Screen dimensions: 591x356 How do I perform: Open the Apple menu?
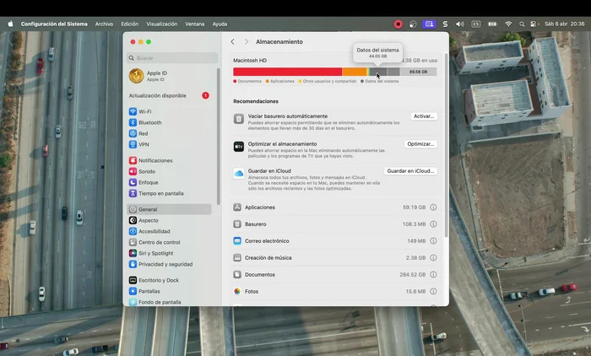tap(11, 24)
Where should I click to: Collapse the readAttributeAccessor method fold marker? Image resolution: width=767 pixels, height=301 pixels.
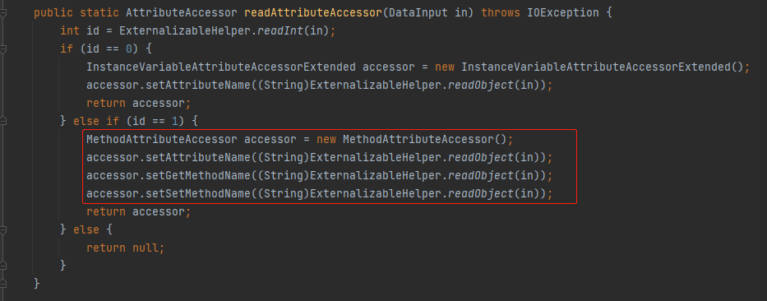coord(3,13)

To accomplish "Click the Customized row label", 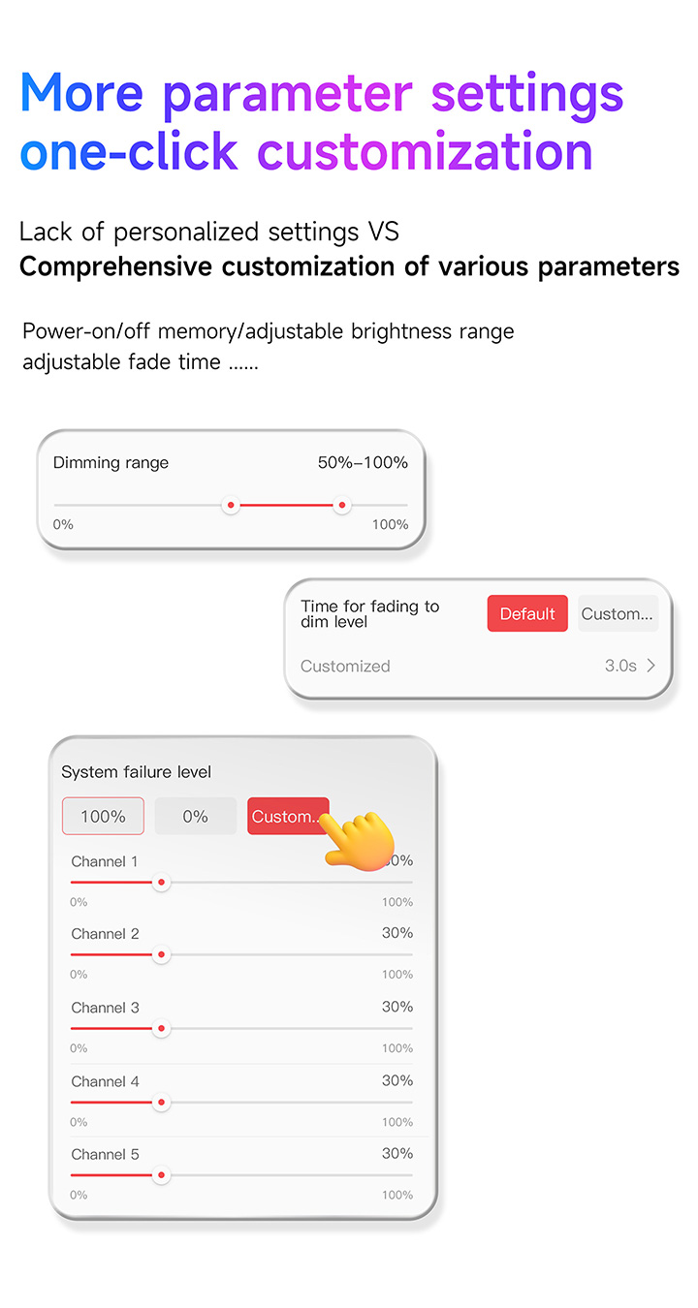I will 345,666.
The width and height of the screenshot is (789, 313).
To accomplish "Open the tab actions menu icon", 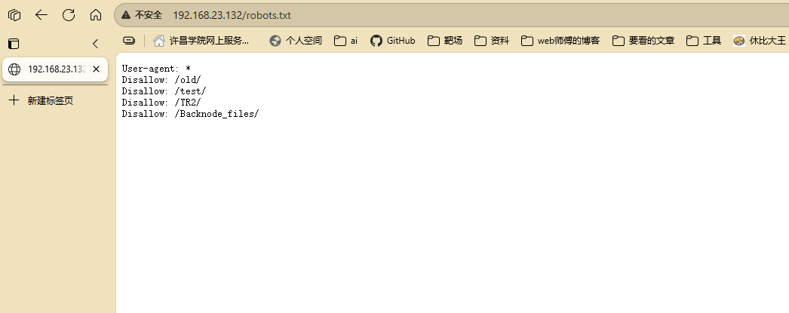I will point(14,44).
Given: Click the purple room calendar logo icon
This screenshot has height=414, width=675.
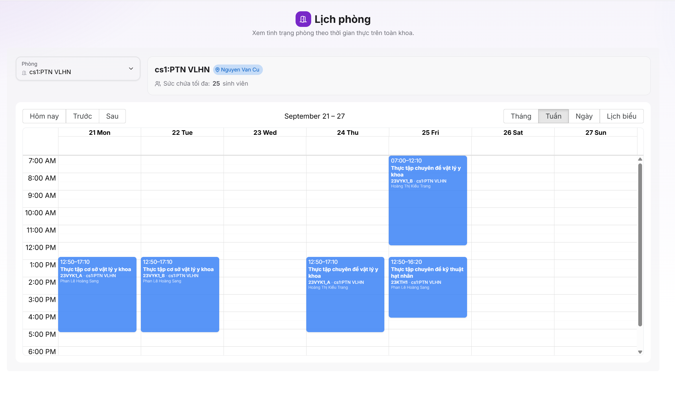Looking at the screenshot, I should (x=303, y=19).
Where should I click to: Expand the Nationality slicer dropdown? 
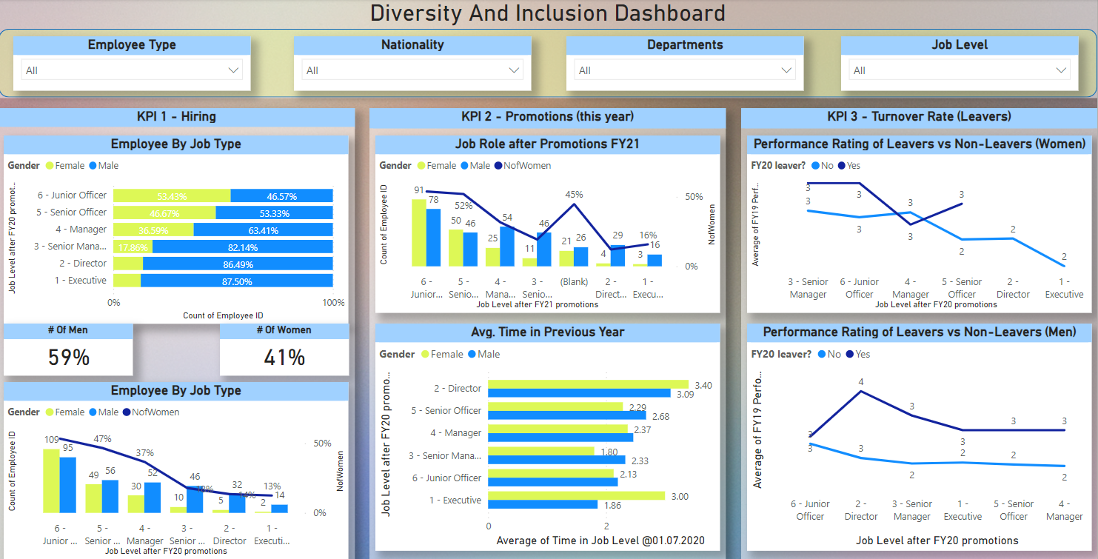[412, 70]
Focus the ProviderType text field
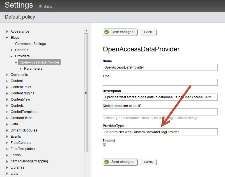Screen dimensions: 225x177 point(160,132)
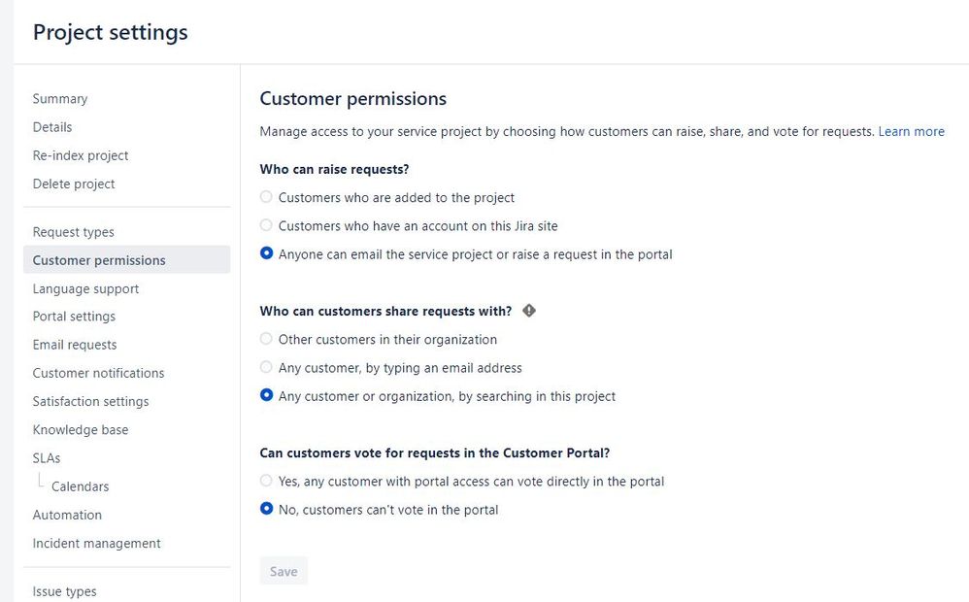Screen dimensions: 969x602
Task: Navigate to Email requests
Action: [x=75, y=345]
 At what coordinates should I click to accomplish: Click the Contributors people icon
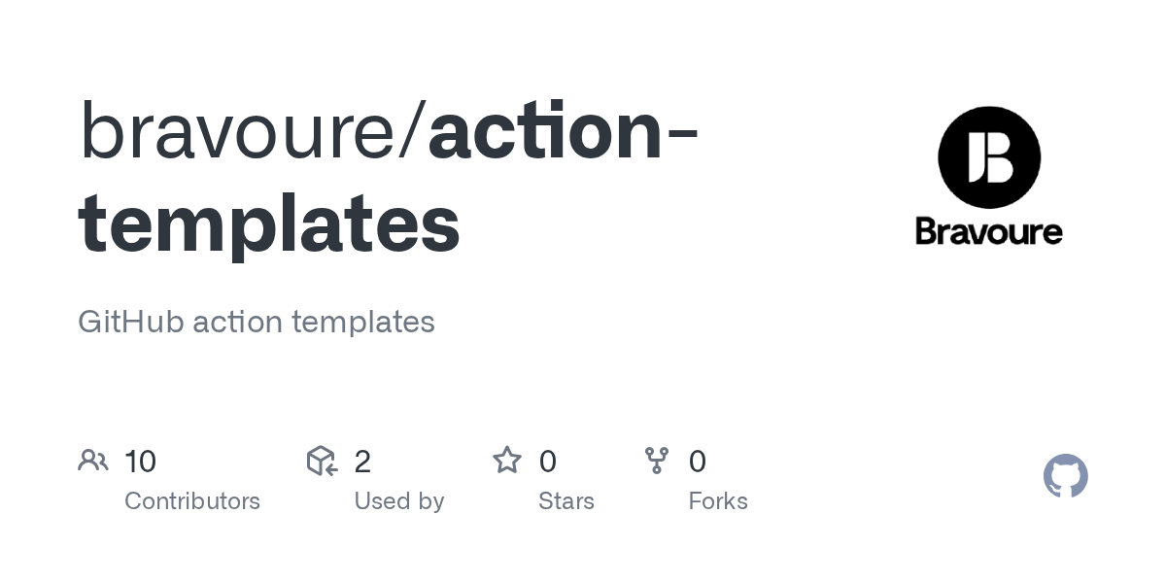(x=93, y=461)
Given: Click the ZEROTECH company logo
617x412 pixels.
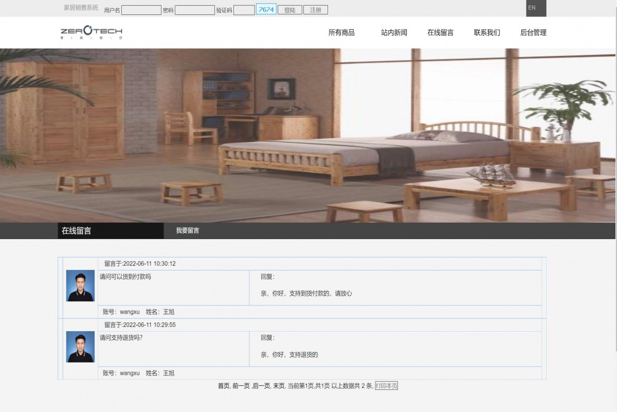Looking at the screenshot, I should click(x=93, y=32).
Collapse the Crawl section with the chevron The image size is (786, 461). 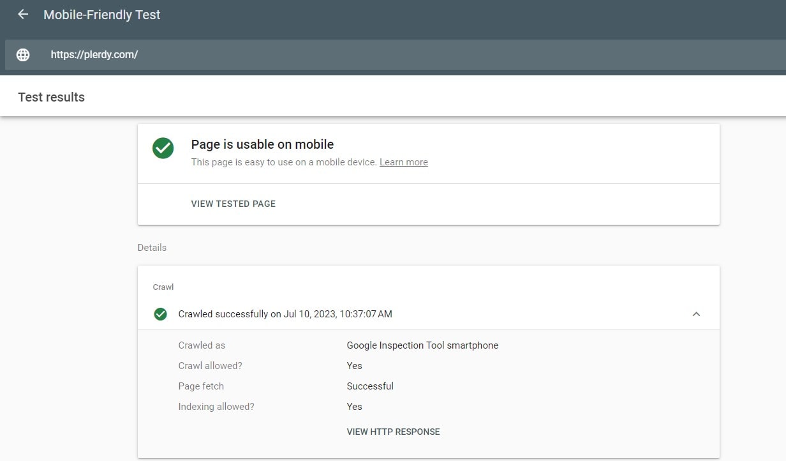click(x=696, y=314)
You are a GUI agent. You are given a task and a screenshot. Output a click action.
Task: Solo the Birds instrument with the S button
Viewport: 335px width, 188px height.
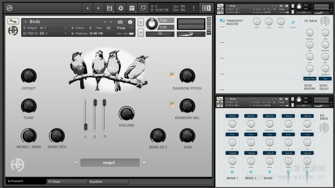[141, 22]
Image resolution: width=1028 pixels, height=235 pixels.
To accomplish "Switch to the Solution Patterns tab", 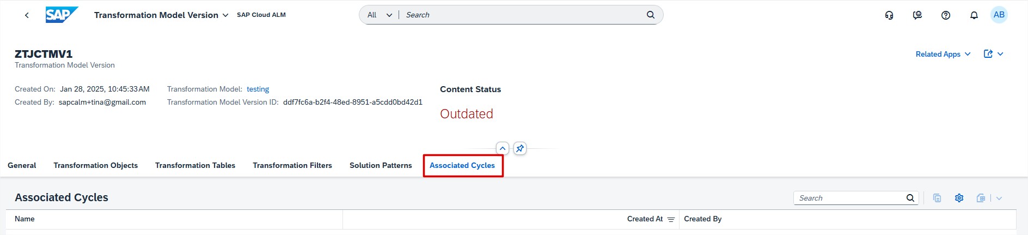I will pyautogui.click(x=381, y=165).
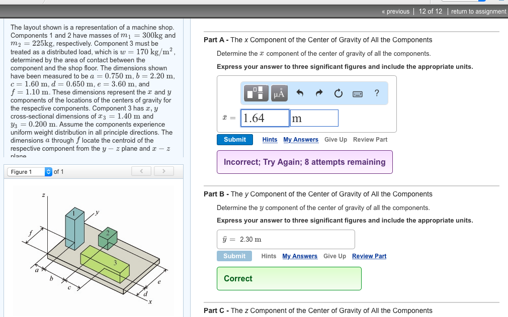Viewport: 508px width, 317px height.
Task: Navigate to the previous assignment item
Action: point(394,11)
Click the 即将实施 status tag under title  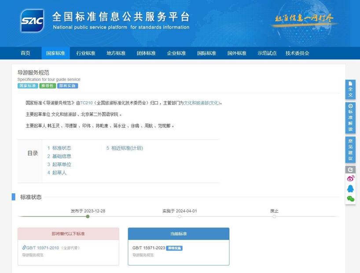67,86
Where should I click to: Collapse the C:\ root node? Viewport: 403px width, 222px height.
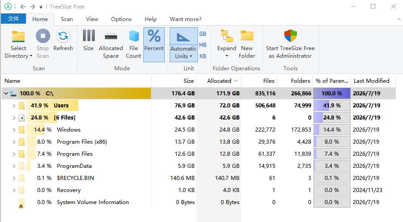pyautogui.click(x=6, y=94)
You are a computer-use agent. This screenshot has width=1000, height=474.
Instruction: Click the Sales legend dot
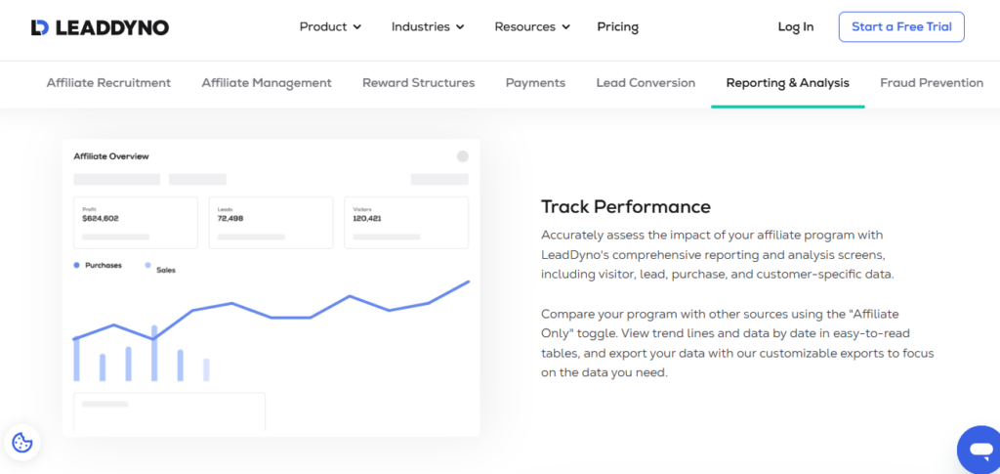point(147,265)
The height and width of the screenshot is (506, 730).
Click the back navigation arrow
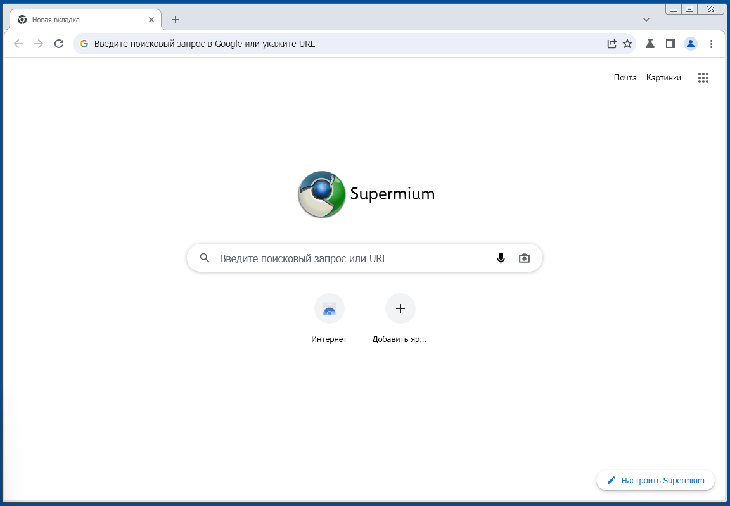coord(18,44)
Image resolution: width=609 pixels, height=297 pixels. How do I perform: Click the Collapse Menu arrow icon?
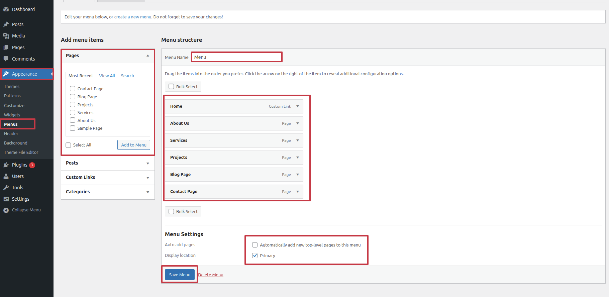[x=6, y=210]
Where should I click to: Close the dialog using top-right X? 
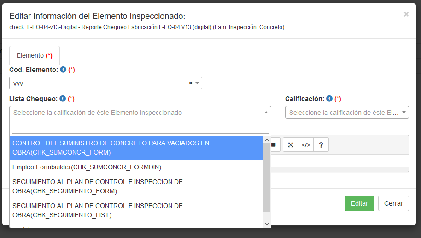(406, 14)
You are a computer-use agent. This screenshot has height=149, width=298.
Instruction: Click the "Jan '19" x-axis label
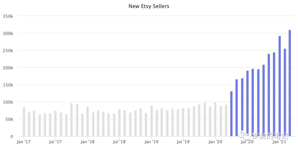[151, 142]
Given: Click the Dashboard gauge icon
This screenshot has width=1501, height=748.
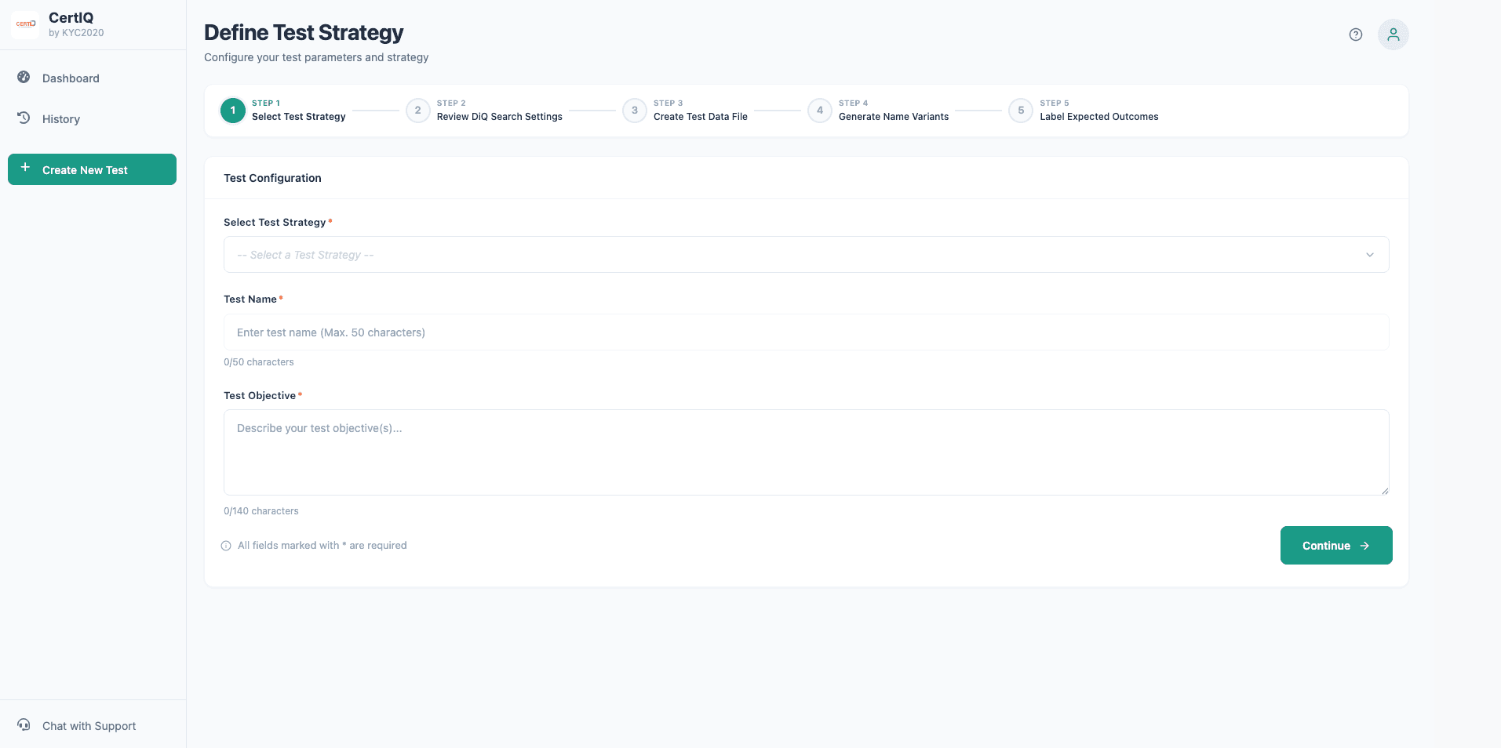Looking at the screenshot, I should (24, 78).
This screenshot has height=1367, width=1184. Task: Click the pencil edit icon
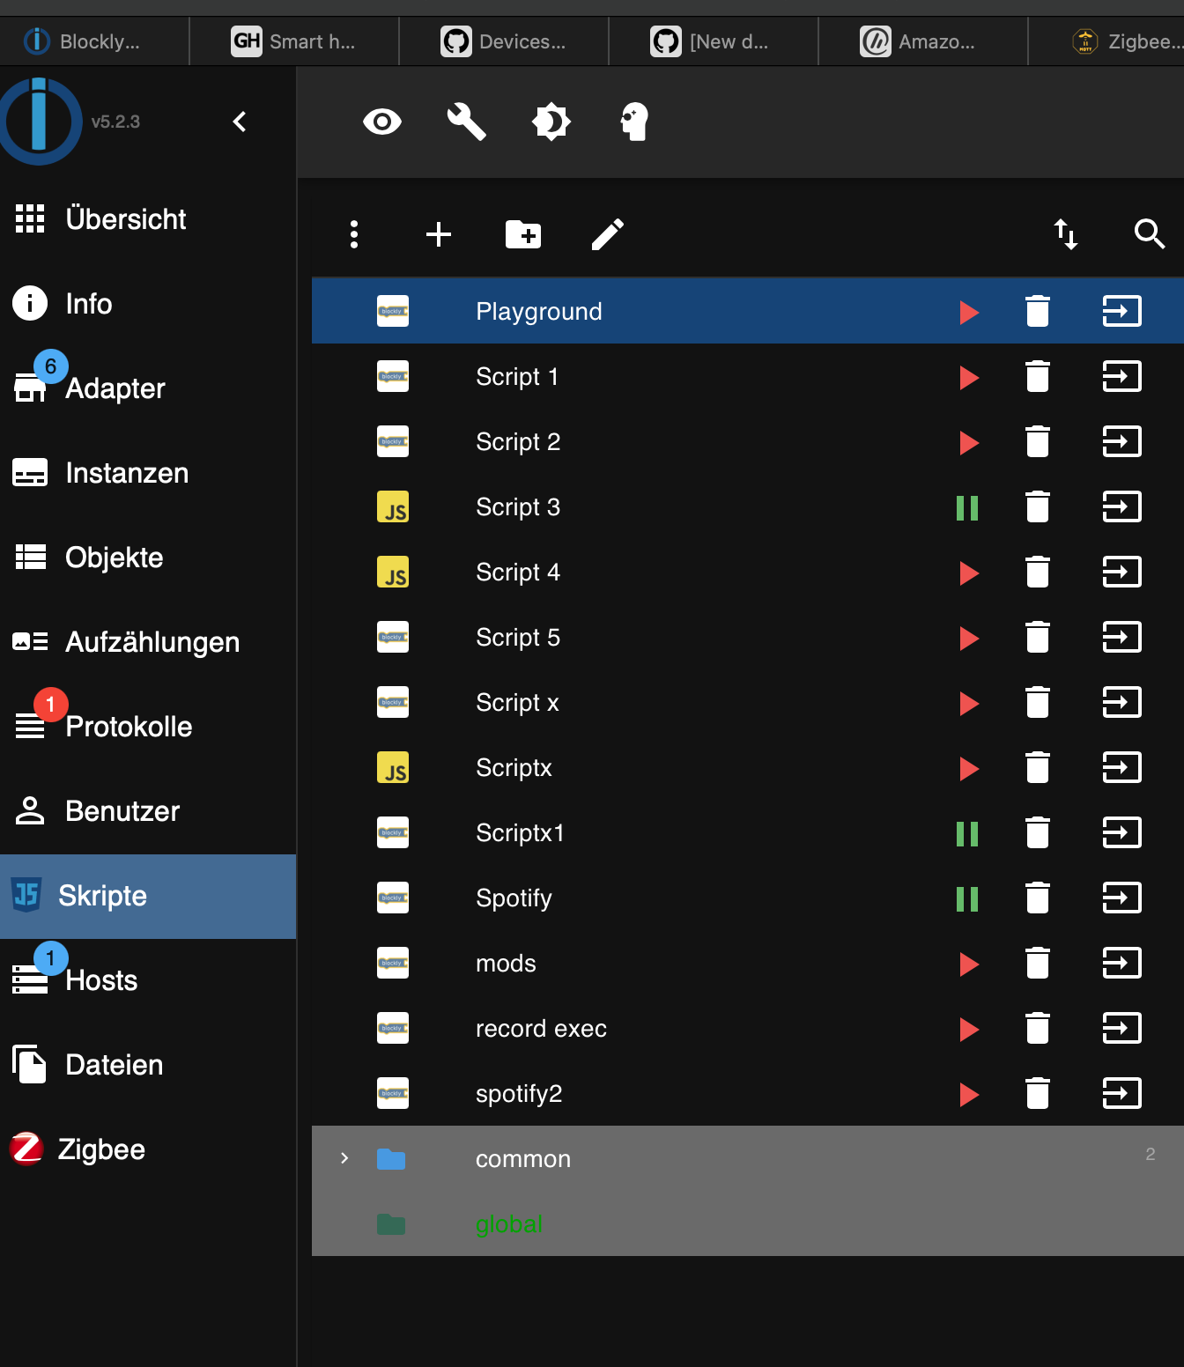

TASK PROMPT:
Reproduce the data above exactly, but only from the line containing "The height and" through the line containing "has height=149, width=298."; skip the pictures.

FINISHED EXERCISE:
The height and width of the screenshot is (506, 730).
Click the back navigation arrow
coord(18,44)
Image resolution: width=609 pixels, height=297 pixels. How do I perform: Click the Collapse Menu arrow icon?
[x=6, y=210]
Where should I click to: Close the dialog using top-right X? 
(406, 14)
You are a computer-use agent. This screenshot has height=149, width=298.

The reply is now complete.